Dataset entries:
------------

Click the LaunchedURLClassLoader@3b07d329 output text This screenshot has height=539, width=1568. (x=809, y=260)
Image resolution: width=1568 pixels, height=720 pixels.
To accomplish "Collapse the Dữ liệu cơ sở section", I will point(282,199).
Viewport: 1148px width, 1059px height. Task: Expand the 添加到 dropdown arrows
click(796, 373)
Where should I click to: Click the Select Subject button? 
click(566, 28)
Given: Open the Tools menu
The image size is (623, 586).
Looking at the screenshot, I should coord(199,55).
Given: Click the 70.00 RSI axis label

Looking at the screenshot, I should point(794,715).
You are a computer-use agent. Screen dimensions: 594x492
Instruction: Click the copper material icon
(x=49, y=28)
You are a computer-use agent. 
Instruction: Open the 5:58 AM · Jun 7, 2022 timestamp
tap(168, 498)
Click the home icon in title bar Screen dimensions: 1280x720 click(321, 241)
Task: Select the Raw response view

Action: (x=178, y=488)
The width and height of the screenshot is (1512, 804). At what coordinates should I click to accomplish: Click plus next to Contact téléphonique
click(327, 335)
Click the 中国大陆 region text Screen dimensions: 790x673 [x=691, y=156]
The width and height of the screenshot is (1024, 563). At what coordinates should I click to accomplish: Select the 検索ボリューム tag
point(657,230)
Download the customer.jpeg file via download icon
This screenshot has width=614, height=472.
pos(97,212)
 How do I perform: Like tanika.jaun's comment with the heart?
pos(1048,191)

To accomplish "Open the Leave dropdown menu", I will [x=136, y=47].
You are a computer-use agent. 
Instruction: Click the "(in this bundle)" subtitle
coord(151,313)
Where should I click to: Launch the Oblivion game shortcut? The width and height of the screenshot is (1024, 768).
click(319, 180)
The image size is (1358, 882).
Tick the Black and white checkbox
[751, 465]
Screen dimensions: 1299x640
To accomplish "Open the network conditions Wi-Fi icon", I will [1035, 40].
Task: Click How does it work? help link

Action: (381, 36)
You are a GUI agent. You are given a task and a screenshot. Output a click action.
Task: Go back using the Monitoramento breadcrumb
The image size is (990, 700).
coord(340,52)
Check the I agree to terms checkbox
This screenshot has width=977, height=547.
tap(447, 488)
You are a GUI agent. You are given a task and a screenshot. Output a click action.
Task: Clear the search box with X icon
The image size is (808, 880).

------------

Task to carry out :: Repeat each of the entries above precisely as given.

Result of this task ::
Click the LaunchedURLClassLoader@3b07d329 output text This screenshot has height=539, width=1568. (x=809, y=260)
Image resolution: width=1568 pixels, height=720 pixels.
To accomplish "Collapse the Dữ liệu cơ sở section", I will point(282,199).
Viewport: 1148px width, 1059px height. Task: Expand the 添加到 dropdown arrows
click(796, 373)
Where should I click to: Click the Select Subject button? 
click(566, 28)
Given: Open the Tools menu
The image size is (623, 586).
Looking at the screenshot, I should coord(199,55).
Given: Click the 70.00 RSI axis label

Looking at the screenshot, I should point(794,715).
You are a computer-use agent. Screen dimensions: 594x492
Instruction: Click the copper material icon
(x=49, y=28)
You are a computer-use agent. 
Instruction: Open the 5:58 AM · Jun 7, 2022 timestamp
tap(168, 498)
Click the home icon in title bar Screen dimensions: 1280x720 click(321, 241)
Task: Select the Raw response view

Action: (x=178, y=488)
The width and height of the screenshot is (1512, 804). At what coordinates should I click to accomplish: Click plus next to Contact téléphonique
click(327, 335)
Click the 中国大陆 region text Screen dimensions: 790x673 [x=691, y=156]
The width and height of the screenshot is (1024, 563). At what coordinates should I click to accomplish: Select the 検索ボリューム tag
point(657,230)
Download the customer.jpeg file via download icon
This screenshot has width=614, height=472.
pos(97,212)
 How do I perform: Like tanika.jaun's comment with the heart?
pos(1048,191)

To accomplish "Open the Leave dropdown menu", I will [x=136, y=47].
You are a computer-use agent. 
Instruction: Click the "(in this bundle)" subtitle
coord(151,313)
Where should I click to: Launch the Oblivion game shortcut? The width and height of the screenshot is (1024, 768).
click(319, 180)
The image size is (1358, 882).
Tick the Black and white checkbox
[751, 465]
Screen dimensions: 1299x640
To accomplish "Open the network conditions Wi-Fi icon", I will [1035, 40].
Task: Click How does it work? help link

Action: (381, 36)
You are a GUI agent. You are given a task and a screenshot. Output a click action.
Task: Go back using the Monitoramento breadcrumb
The image size is (990, 700).
coord(340,52)
Check the I agree to terms checkbox
This screenshot has width=977, height=547.
tap(447, 488)
You are a GUI agent. You are given a task and a screenshot. Output a click action.
Task: Clear the search box with X icon
The image size is (808, 880).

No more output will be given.